WORK REQUIRED: All entries below are to be set down again, identical to the source.

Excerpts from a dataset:
Segment Open
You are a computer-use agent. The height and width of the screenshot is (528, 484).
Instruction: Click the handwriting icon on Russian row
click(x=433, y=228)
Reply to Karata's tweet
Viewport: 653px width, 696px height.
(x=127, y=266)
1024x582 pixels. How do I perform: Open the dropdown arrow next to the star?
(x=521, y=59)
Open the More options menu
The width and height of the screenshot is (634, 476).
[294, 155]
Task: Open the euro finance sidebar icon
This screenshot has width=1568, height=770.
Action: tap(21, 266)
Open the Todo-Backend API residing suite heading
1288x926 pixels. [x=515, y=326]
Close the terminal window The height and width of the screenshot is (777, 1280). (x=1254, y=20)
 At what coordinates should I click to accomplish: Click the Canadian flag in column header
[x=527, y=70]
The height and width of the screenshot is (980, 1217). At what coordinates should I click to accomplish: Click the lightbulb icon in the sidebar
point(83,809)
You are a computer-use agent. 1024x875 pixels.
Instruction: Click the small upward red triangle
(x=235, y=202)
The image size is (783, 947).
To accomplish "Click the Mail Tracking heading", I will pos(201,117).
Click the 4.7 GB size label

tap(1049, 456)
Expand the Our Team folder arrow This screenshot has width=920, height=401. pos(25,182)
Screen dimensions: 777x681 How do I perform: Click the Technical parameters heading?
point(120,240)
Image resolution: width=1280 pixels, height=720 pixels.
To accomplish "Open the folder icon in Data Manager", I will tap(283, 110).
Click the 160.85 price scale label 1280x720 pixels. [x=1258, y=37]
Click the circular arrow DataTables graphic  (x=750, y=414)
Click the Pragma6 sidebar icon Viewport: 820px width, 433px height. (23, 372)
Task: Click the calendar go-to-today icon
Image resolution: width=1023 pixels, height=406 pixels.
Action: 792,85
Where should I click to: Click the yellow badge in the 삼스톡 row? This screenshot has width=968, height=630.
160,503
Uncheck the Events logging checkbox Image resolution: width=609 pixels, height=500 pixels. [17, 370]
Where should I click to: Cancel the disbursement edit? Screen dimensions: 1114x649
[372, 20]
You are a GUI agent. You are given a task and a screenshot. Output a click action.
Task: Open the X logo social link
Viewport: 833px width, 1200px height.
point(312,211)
Segment Closed
ANSWER BOX:
You are a computer-use agent. The height and width of the screenshot is (528, 484).
Instruction: Click the handwriting icon on Russian row
click(x=433, y=228)
Reply to Karata's tweet
Viewport: 653px width, 696px height.
(x=127, y=266)
1024x582 pixels. How do I perform: Open the dropdown arrow next to the star?
(x=521, y=59)
Open the More options menu
The width and height of the screenshot is (634, 476).
[294, 155]
Task: Open the euro finance sidebar icon
This screenshot has width=1568, height=770.
Action: tap(21, 266)
Open the Todo-Backend API residing suite heading
1288x926 pixels. [x=515, y=326]
Close the terminal window The height and width of the screenshot is (777, 1280). (x=1254, y=20)
 At what coordinates should I click to accomplish: Click the Canadian flag in column header
[x=527, y=70]
The height and width of the screenshot is (980, 1217). At what coordinates should I click to accomplish: Click the lightbulb icon in the sidebar
point(83,809)
You are a computer-use agent. 1024x875 pixels.
Instruction: Click the small upward red triangle
(x=235, y=202)
The image size is (783, 947).
To accomplish "Click the Mail Tracking heading", I will pos(201,117).
Click the 4.7 GB size label

tap(1049, 456)
Expand the Our Team folder arrow This screenshot has width=920, height=401. pos(25,182)
Screen dimensions: 777x681 How do I perform: Click the Technical parameters heading?
point(120,240)
Image resolution: width=1280 pixels, height=720 pixels.
To accomplish "Open the folder icon in Data Manager", I will tap(283, 110).
Click the 160.85 price scale label 1280x720 pixels. [x=1258, y=37]
Click the circular arrow DataTables graphic  (x=750, y=414)
Click the Pragma6 sidebar icon Viewport: 820px width, 433px height. (23, 372)
Task: Click the calendar go-to-today icon
Image resolution: width=1023 pixels, height=406 pixels.
Action: 792,85
Where should I click to: Click the yellow badge in the 삼스톡 row? This screenshot has width=968, height=630.
160,503
Uncheck the Events logging checkbox Image resolution: width=609 pixels, height=500 pixels. [17, 370]
Where should I click to: Cancel the disbursement edit? Screen dimensions: 1114x649
[372, 20]
You are a GUI agent. You are given a task and a screenshot. Output a click action.
Task: Open the X logo social link
Viewport: 833px width, 1200px height.
point(312,211)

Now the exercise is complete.